*Dokumentausschnitt*:

Mediation. Professionell geschulte Vermittler kommen längst nicht nur bei Scheidungen zum Einsatz, sie finden auch Lösungen für Punks, Pädagogen und Wutbürger.
Mediation kann helfen, Geld und Nerven zu sparen. Das ist inzwischen unbestritten, zumal in Österreich, wo fast zehn Jahre vor dem benachbarten Deutschland ein Mediationsgesetz beschlossen wurde und etwa bei Trennungen oder in Unternehmen sehr häufig auf Mediatoren zurückgegriffen wird.
Mediation bedeutet nicht mehr und nicht weniger, als bei Konflikten unter Anleitung einer neutralen Person ein konstruktives Gesprächsklima zu erarbeiten und auf dieser Basis eine für alle Seiten zufriedenstellende Lösung zu finden. Der Mediator Kilian Franer zeigt dieses Prinzip an einem nicht klassischen Fall auf. „Vor dem Umbau der Wiener Mariahilfer Straße zur Fußgängerzone lagerten Punks mit ihren Hunden auf dem Gehsteig. Darüber haben sich vor allem Unternehmen beschwert. So wurden Punks, Unternehmer, Polizei, Bezirkspolitik und auch Medien zu einer Gesprächsrunde eingeladen, die anfänglich sehr turbulent verlief.“ Unmittelbar bei dieser Veranstaltung seien keine Ergebnisse erzielt worden. „Außer dass die Streitparteien erstmals miteinander redeten, was ein nicht zu unterschätzendes Plus ist.“ In der Folge kam es zwischen den Punks und einem Hotel, vor dessen Eingang deren Treffpunkt lag, zu einer Vereinbarung: Zum Zeitpunkt der Anreise von Touristenbussen sollten die Punks einen Karton Bierdosen bekommen, sich dafür zu deren Konsum aber einige hundert Meter zurückziehen. „Diese Regelung ist zwar nicht perfekt, funktioniert aber bis heute“, sagt Franer.

*Datenauszug*:
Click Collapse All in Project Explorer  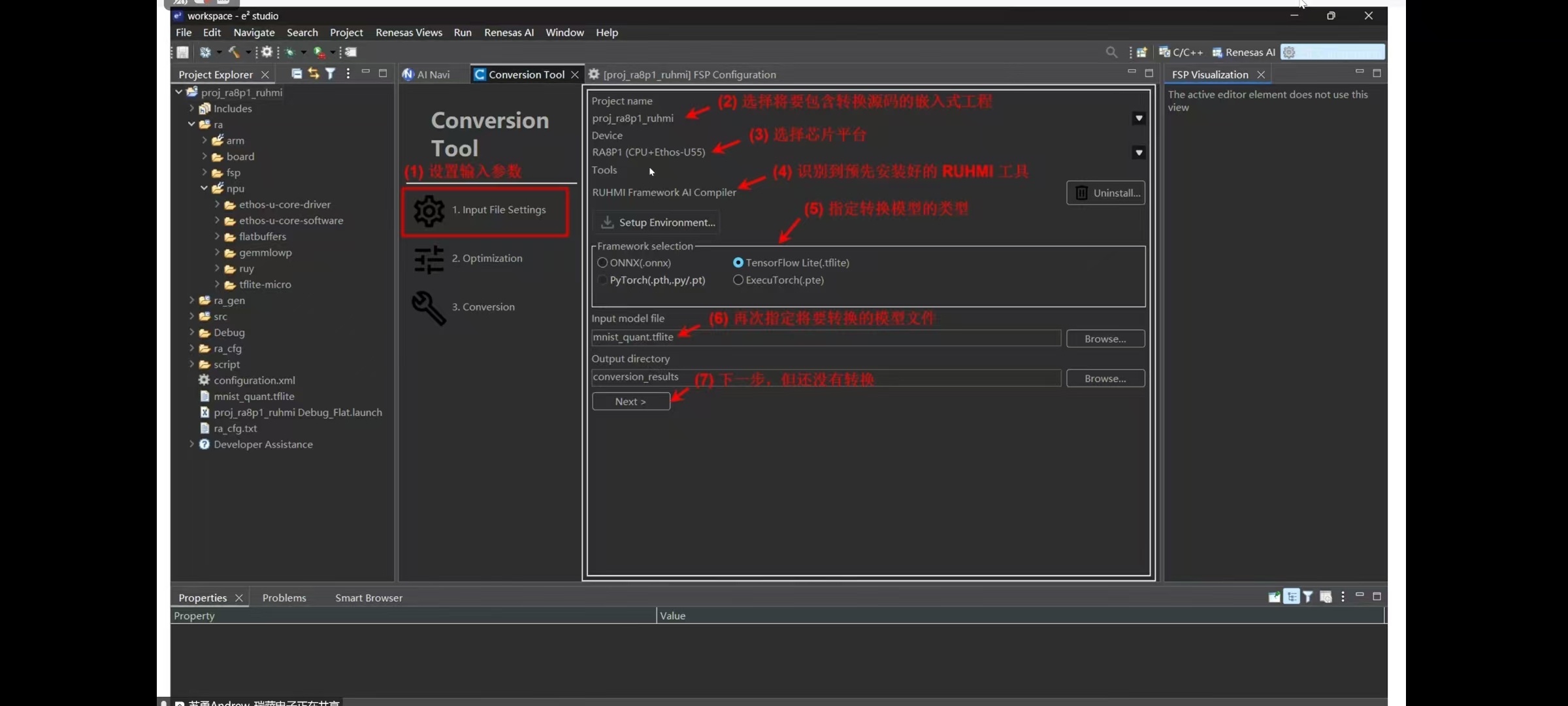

*Aufgabenstellung*:
In welchem Land wurde laut dem Dokumentausschnitt über Mediation fast zehn Jahre vor Deutschland ein Mediationsgesetz beschlossen? Die Daten stammen aus einer anderen Quelle als der Dokumentausschnitt.

*Lösung*:
In Österreich.